Text to read:
──────

There are many ways in which ‘extremity’ is now raised within the Genre. The first is musicality, where musicians are striving to make the fastest, shortest or most sonically dense Grindcore possible. (Refer to my transcriptions of Napalm Death and Clotted Symmetric Sexual Organ). The second and more controversial way in which extremity is pushed is lyrical subject matter, resulting in subgenres such as ‘Porogrind’ and ‘Goregrind’. As mentioned in Nasum’s online biography, a change in aesthetic and lyrical content results in a deviation from ‘true grindcore’. Tom Bradfield states, “The one thing I’m bored of is all the misogynistic rape/gore type lyrics that are still pretty prevalent.” Bradfield is more concerned with ‘punkier origins’ or traditional grindcore aesthetic, “For many though I think the punkier origins of grindcore lend it to a more political direction which I still think works well with the inherent aggression in the music.”

Despite this, the lyrics in Grindcore music are often unidentifiable due to the vocal style. This is however, unimportant; Simon Frith’s (2007) theory on Metal vocal style; “ The tone of voice is more important … than the actual articulation of particular lyrics. We can thus identify with a song whether we understand the words or not, whether we already know the singer or not, because it is the voice – not the lyrics – to which we immediately respond.” Weinstein (2000) adds that, “Special sounds, especially screams, serve to emphasize the power and the emotionality of the voice”. Tom Bradfield states that, “To be honest I’m not particularly interested in the lyrical content of bands, even if it aligns with something I personally believe in. First and foremost I care about the music itself, and the concepts or message behind the band doesn’t sway me too much either way when it comes to signing them.”

There were many complex eco-systems in action during the emergence of Grindcore, of which I will give a brief description now. Common belief is that grindcore was initiated in Birmingham with Napalm Death. The local aspect of Birmingham’s grindcore is often romanticised but its rapid globalization was apparent from its early years. ‬‬‬‬‬‬‬‬‬‬‬‬I have provided one a brief case study into the globalisation and subsequent migration of grindcore into cyberspace. Popat (2005) argues that the nature of the Internet is solipsistic, “Communities of interest [Music] are most likely to arise since communities of locality and social structure, for example, mean little in the remoteness of the online environment.” However, I feel that this could be conceived as creating some form of online social ‘locality’. The locality is in this case, a specificity of taste and tied by interest. She continues, “Although a vast number of people with different interests and concerns may be using the Internet, it is likely that they will only tend to communicate with others sharing their interests”.

──────

(Records contained in a dataset)
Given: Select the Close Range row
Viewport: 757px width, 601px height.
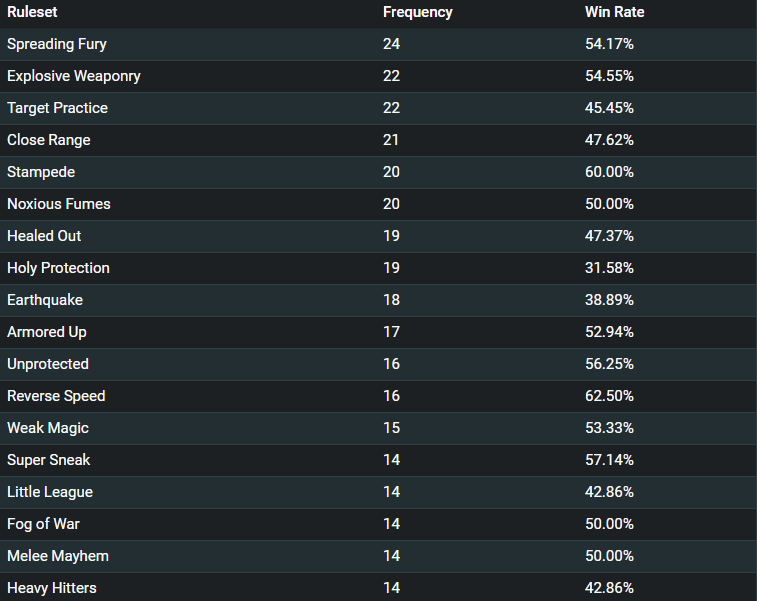Looking at the screenshot, I should point(378,140).
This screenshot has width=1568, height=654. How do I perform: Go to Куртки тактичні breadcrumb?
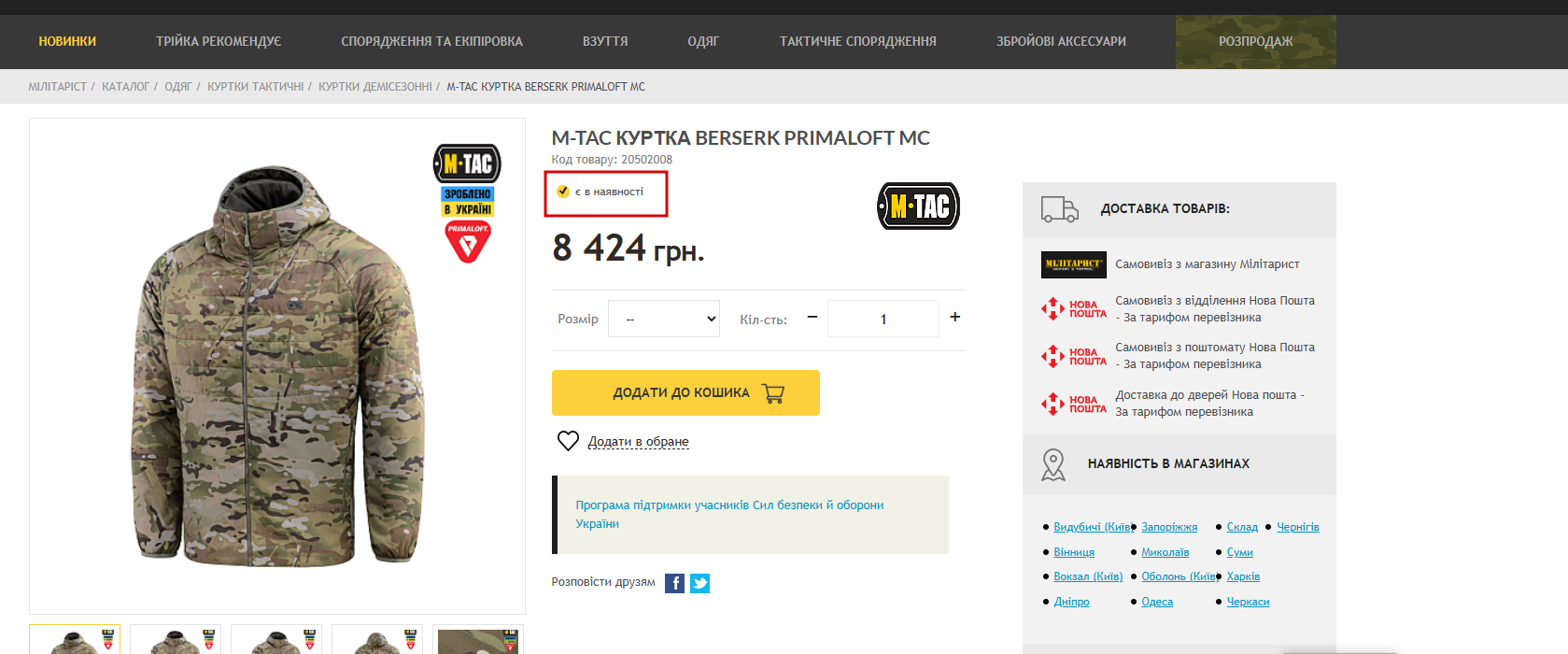(255, 87)
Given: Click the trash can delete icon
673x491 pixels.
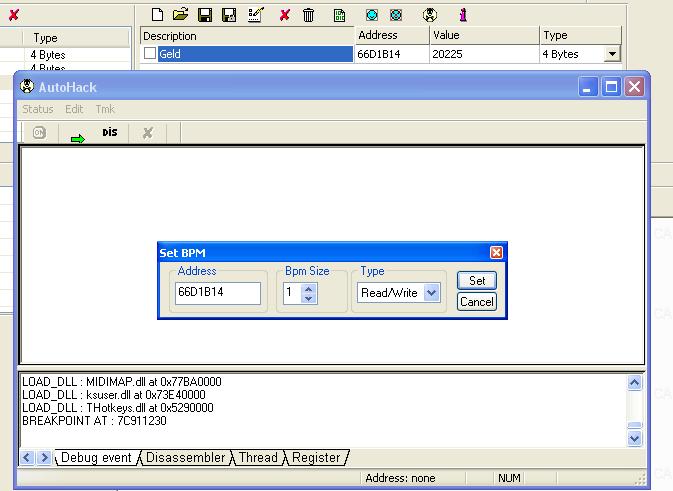Looking at the screenshot, I should (309, 15).
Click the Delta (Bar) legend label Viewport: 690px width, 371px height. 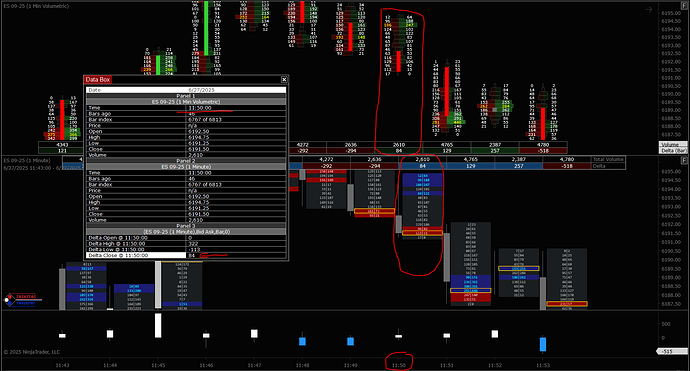[673, 151]
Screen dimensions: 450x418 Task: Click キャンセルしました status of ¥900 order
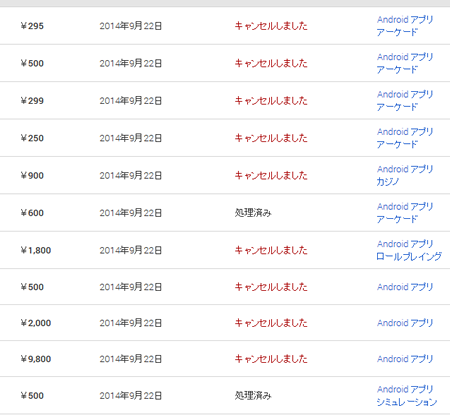271,175
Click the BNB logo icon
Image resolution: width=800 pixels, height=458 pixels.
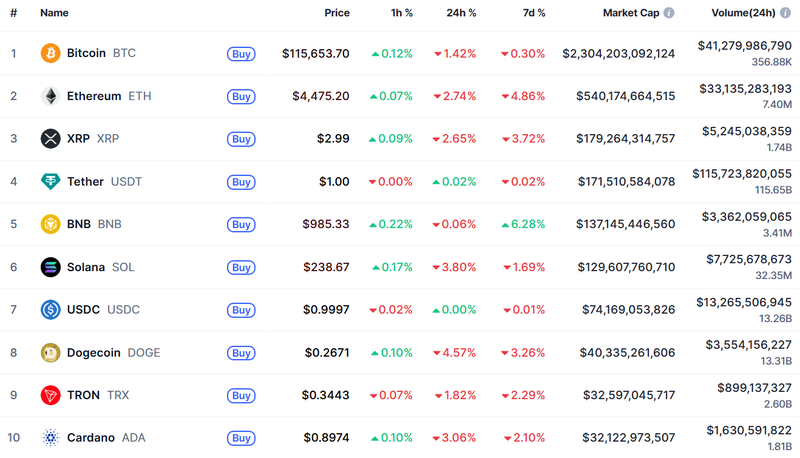click(50, 224)
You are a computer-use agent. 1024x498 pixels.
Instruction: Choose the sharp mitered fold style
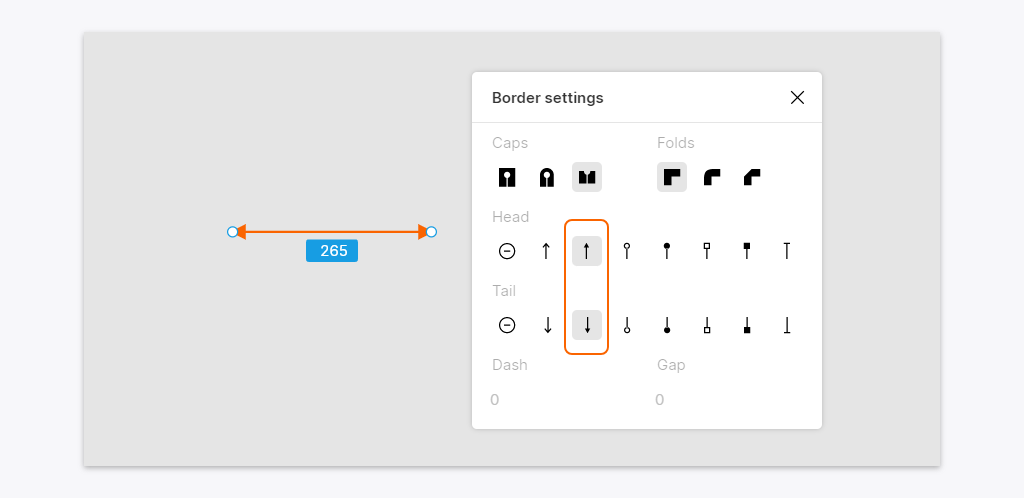[672, 177]
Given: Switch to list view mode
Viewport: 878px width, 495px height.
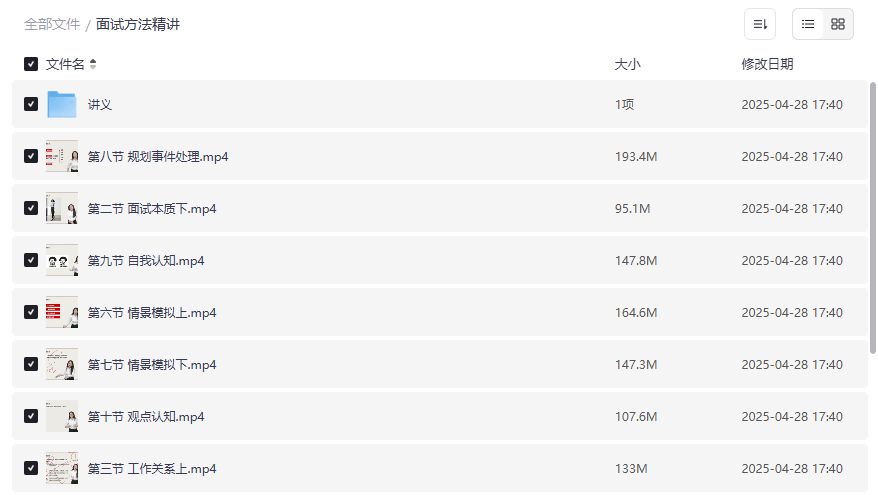Looking at the screenshot, I should tap(808, 24).
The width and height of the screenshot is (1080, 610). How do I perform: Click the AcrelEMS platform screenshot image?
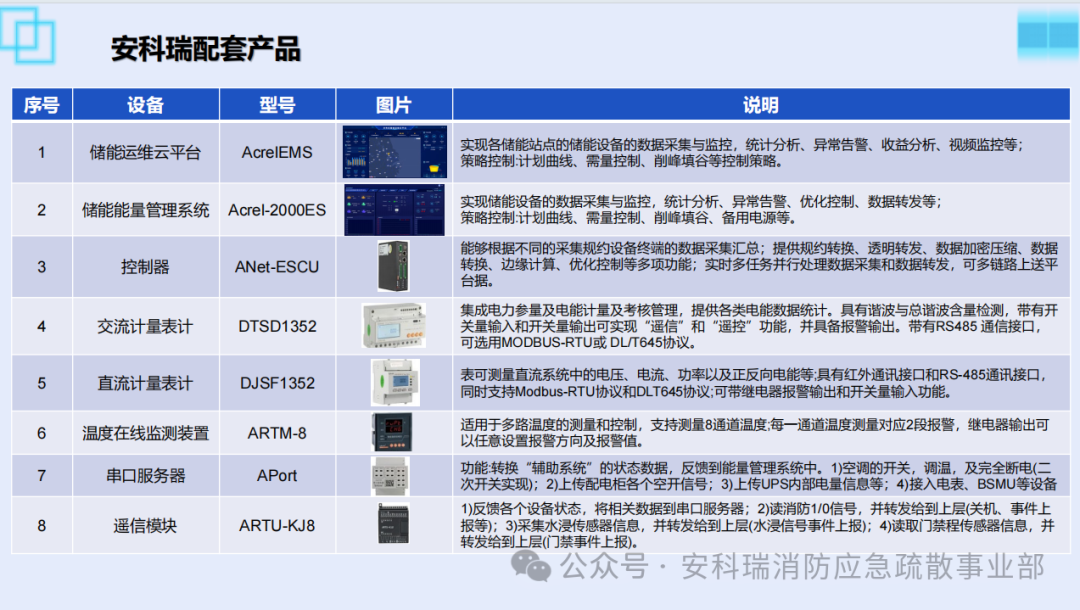coord(393,150)
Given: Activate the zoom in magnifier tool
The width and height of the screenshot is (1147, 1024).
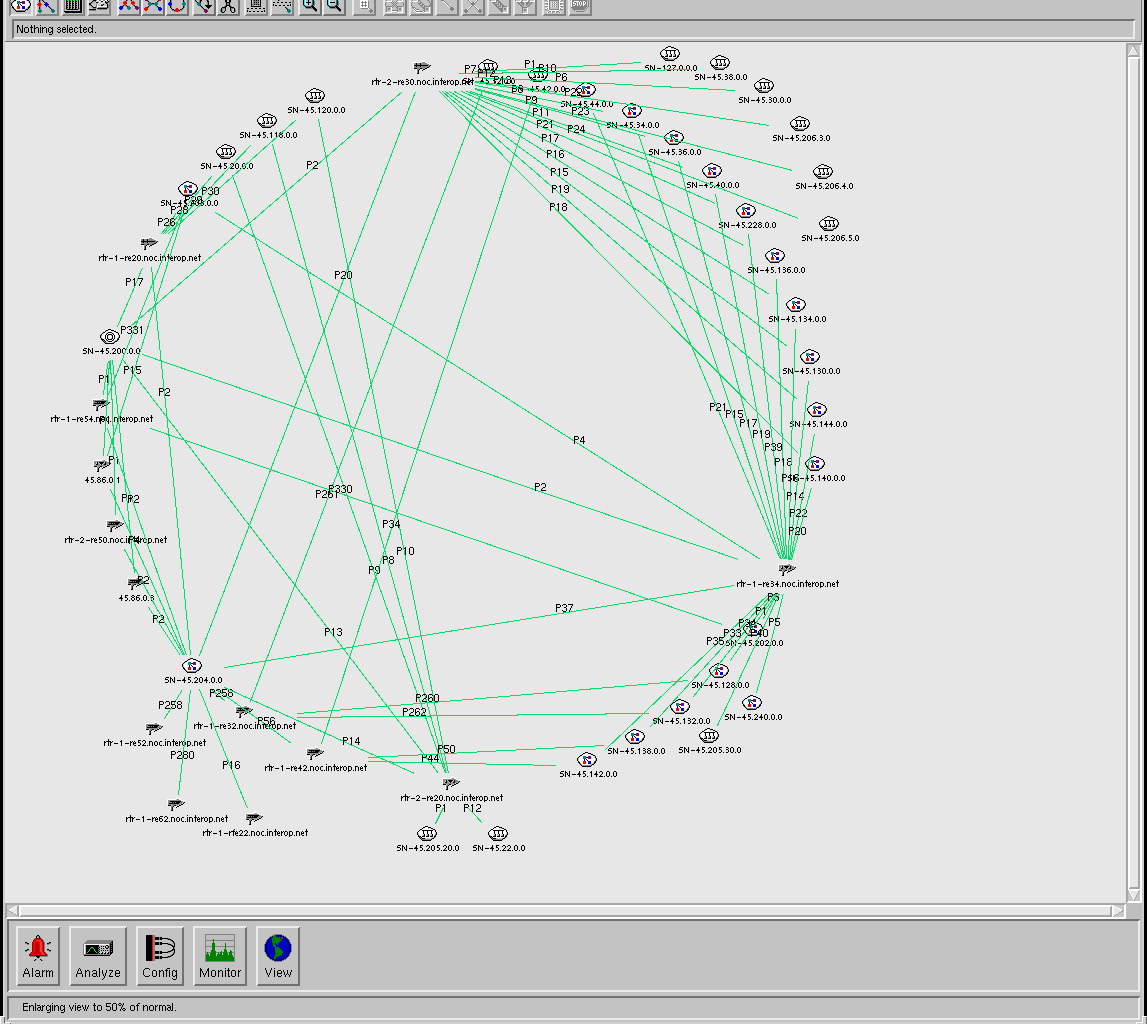Looking at the screenshot, I should [309, 7].
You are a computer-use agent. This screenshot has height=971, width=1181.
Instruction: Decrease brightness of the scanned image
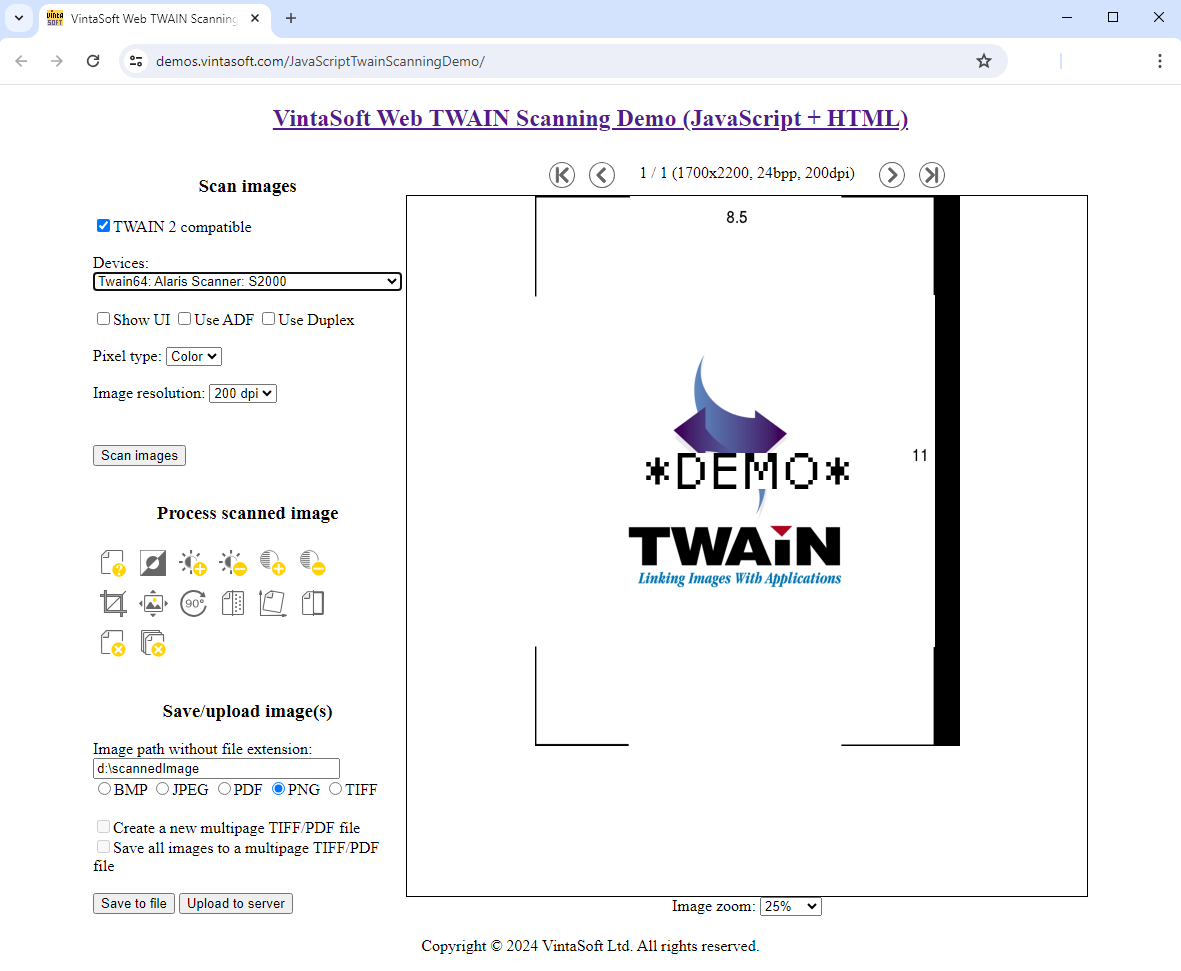point(232,562)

──────

Given request 1: Condense the paragraph of the grindcore text that begins "Despite this, the lyrics in Grindcore music" into a shorter version that keeps its main facts.
Given request 2: Resume the grindcore text after its final sentence and keep it going.

Exercise result 1: Grindcore lyrics are often impossible to make out because of the vocal style, but this does not matter. Simon Frith (2007) argues that tone of voice counts for more than the articulation of lyrics, so listeners respond to the voice whether or not they understand the words. Weinstein (2000) adds that special sounds, especially screams, emphasize the voice's power and emotionality. Tom Bradfield says the lyrical content of bands is of little interest to him, even when it matches his own beliefs. The music comes first, and a band's concepts or message hardly affect his decision to sign them.

Exercise result 2:
‘Clotted Symmetric Sexual Organ’ (C.S.S.O) were a Japanese grindcore band active from 1993 – 2001. Their composition, ‘P.S. I Love You’, was released on a compilation or ‘Split’ CD entitled ‘Grindworks’, featuring other grindcore artists Nasum (Sweden), Retaliation (Sweden), Vivisection (Japan) and C.C.S.O (Japan). The CD was released in Sweden on the label, ‘Grindwork Productions’, whom only ever released two albums; the compilation mentioned and Swedish group, Nasum’s ‘Domedagen’ (1994). ‘P.S. I Love You’, resonates with the jazz standard by Gordon Jenkins (1934), and later the Beatles (1962). As articulated by Shane Embury, grindcore abandons previous ‘rock formats’, and therefore the reclaiming of ‘P.S. I Love You’ is a way in which C.C.S.O subverted the ubiquitous ‘love song’ as a reaction against conformity and ‘popular’ musical idioms. The total length of the composition, 10 seconds, also suggests a reactionary musical form established by Napalm Death as a grindcore idiom. This particular case demonstrates the global impact of grindcore in 1994, and how it’s ‘rarity’ elicited an online re-release through the ‘The Grind Show” on YouTube (3 October 2011). The video has 124 views (last accessed 14 February 2015) and published by ‘The Grind Show’, a YouTube channel and cyberspace seemingly dedicated to sharing rare grindcore recordings. The obscurity and lack of popularity for this particular track is by no means a reflection of cybergrind’s popularity in general (I will demonstrate this in later case studies), but more a reflection of a communal effort in preserving grindcore of the past, or ‘non-cyber’ grindcore into a virtual and residual ‘mosh-pit’ or communal appreciation and canonization of ‘extreme’ music that is no longer active as a ‘Live’ tradition (C.C.S.O haven’t performed live since 2001).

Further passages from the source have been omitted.